_ACTIVITIES_:
#1 From the Baghdad report, extract the passage from "Schoolchildren walk past" up to and including "Islamic Dawa Party.".
#2 Summarize the Baghdad report in two sentences.

_TEXT FOR ANALYSIS_:

Schoolchildren walk past an campaign poster for Prime Minister Nouri Maliki's… (Ali Haider / EPA )
Reporting from Baghdad — Hassan Suneid remembers the time the cattle prod stopped working as his guards were torturing him.
He kept screaming louder and louder, hoping to fool his tormentors, but they quickly realized he was overacting. Other times, he says, he tried to bore them by showing no reaction whatsoever.
"Prison gives the human another personality, makes him tougher and patient in order to solve the problems and to not feel the pain from anything," said Suneid, who was sent to prison under Saddam Hussein and is now a senior leader of Prime Minister Nouri Maliki's Islamic Dawa Party.
Men like Suneid, members of Iraq's Shiite elite, help explain the manic hot-cold nature of Maliki's rule since he came to power in 2006. And as Iraq heads into pivotal elections Sunday that could determine the country's future as a democracy, they show how difficult it will be for Iraq to break out of its cycle of suspicion and distrust.

_INFORMATION GIVEN_:
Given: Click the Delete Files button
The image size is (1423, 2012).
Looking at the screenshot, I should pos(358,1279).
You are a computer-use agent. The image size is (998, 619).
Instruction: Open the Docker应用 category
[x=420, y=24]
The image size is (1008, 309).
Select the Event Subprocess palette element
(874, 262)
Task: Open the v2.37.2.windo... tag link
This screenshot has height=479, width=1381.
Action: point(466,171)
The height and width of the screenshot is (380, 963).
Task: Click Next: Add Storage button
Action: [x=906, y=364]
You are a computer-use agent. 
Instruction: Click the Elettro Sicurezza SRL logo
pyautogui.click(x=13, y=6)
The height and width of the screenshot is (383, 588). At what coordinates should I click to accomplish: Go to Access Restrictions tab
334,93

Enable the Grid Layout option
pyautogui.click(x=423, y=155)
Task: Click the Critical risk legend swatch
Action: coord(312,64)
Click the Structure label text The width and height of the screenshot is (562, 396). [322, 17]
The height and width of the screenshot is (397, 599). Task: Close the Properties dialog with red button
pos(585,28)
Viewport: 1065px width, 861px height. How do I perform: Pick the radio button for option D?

_SOLUTIONS TO THE PROBLEMS_:
#1
Schoolchildren walk past an campaign poster for Prime Minister Nouri Maliki's… (Ali Haider / EPA )
Reporting from Baghdad — Hassan Suneid remembers the time the cattle prod stopped working as his guards were torturing him.
He kept screaming louder and louder, hoping to fool his tormentors, but they quickly realized he was overacting. Other times, he says, he tried to bore them by showing no reaction whatsoever.
"Prison gives the human another personality, makes him tougher and patient in order to solve the problems and to not feel the pain from anything," said Suneid, who was sent to prison under Saddam Hussein and is now a senior leader of Prime Minister Nouri Maliki's Islamic Dawa Party.

#2 Hassan Suneid, who was imprisoned and tortured under Saddam Hussein, is now a senior leader of Prime Minister Nouri Maliki's Islamic Dawa Party and says prison makes a person tougher and more patient. Men like him, members of Iraq's Shiite elite, help explain the hot-cold nature of Maliki's rule and show how hard it will be for Iraq to break its cycle of suspicion and distrust as it heads into pivotal elections.